In other major democracies, there are instances of military leaders having been asked to resign or even dismissed – the most infamous one being the sacking of US General Douglas Macarthur, a World War II hero, by President Truman during the Korean War. But there the former was clearly acting in defiance of the political directive. There have been cases where senior military men have been asked to resign on moral grounds, but never have efforts been made to downgrade the stature of the armed forces as an institution. In the same country, the Chairman of the Joint Chiefs of Staff sits as a full member of the National Security Council alongside his superior, the Secretary of Defence (the equal of our defence minister).
This is where India stands almost alone. The approach of the Seventh Pay Commission falls in this latter category. For it to argue, as it has, that in the pay matrix, senior officers of the armed forces stand on the same footing as their civilian counterparts, actually better, is more devious than naïve, as its members were well aware that only a miniscule percentage of the former reach those positions and at a later age, when large numbers of the latter do so at a much younger age. Another pointer to the discrimination is that while representations made by various civilian bodies are analysed in the report, those made by the armed forces are ignored entirely. There are many glaring instances of such insensitivity in the recommendations made by this body.
The argument that in any democracy, the civilian leadership must have primacy over the military is valid only so long as the meaning of that relationship is understood. If by this ‘superiority’ is implied that the civil bureaucracy must merit higher status and remuneration than its military counterpart then the thesis deserves to be challenged and refuted.
For those who have served in the armed forces, and this writer is one, the morale of the men in uniform is the first prerequisite to fighting efficiency. Demoralisation, for any reason, is both debilitating and defeating; it was poor morale, not outdated equipment (the Chinese did not have any better), that sent us running back in 1962. Various measures, some tangible – discipline is one of them – and others more indirect, are needed to sustain and foster high morale.
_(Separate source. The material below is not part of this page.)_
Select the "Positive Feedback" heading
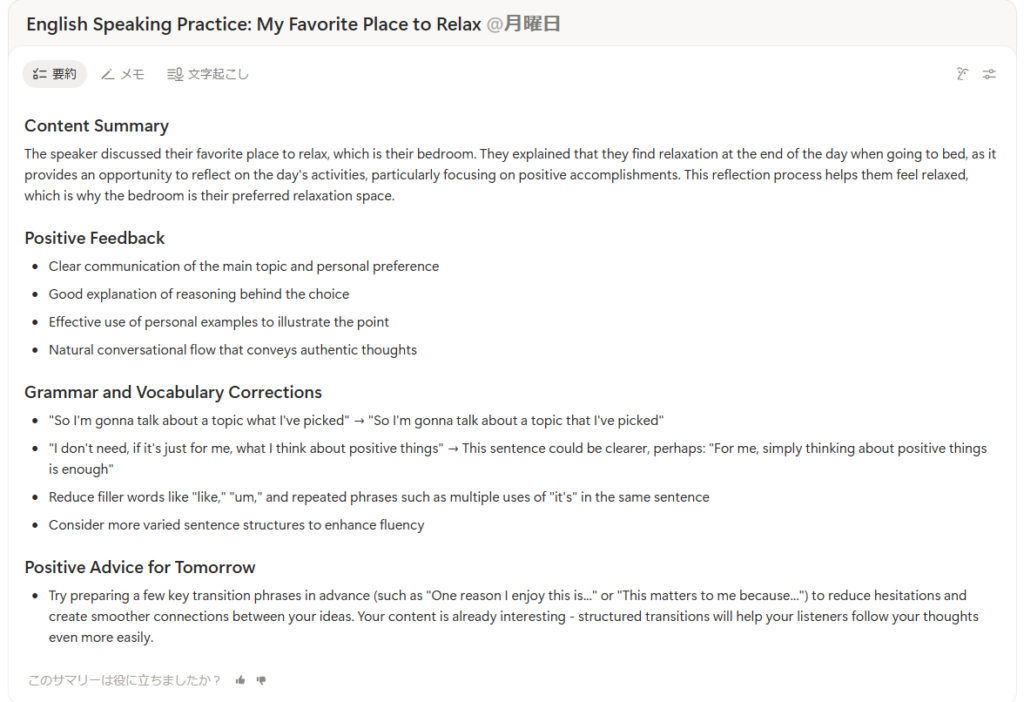(x=95, y=238)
This is a 24/7 and 365-day activity; and status in society and government, of which fair remuneration is an important factor, must merit serious attention of those in authority, both civil and military.
Sadly, the Seventh Pay Commission report falls well short of the standard expected of it. Therefore, if the three Service Chiefs have been concerned enough to address their political superior, it is for good reason. Grievances of retired veterans can be brushed aside easily as responses of an ungrateful government, but to cause demoralisation among those still in the fight is to cause grave damage to the nation which can have potentially serious impact on its core interests. No country ever became a great power by putting down its own military.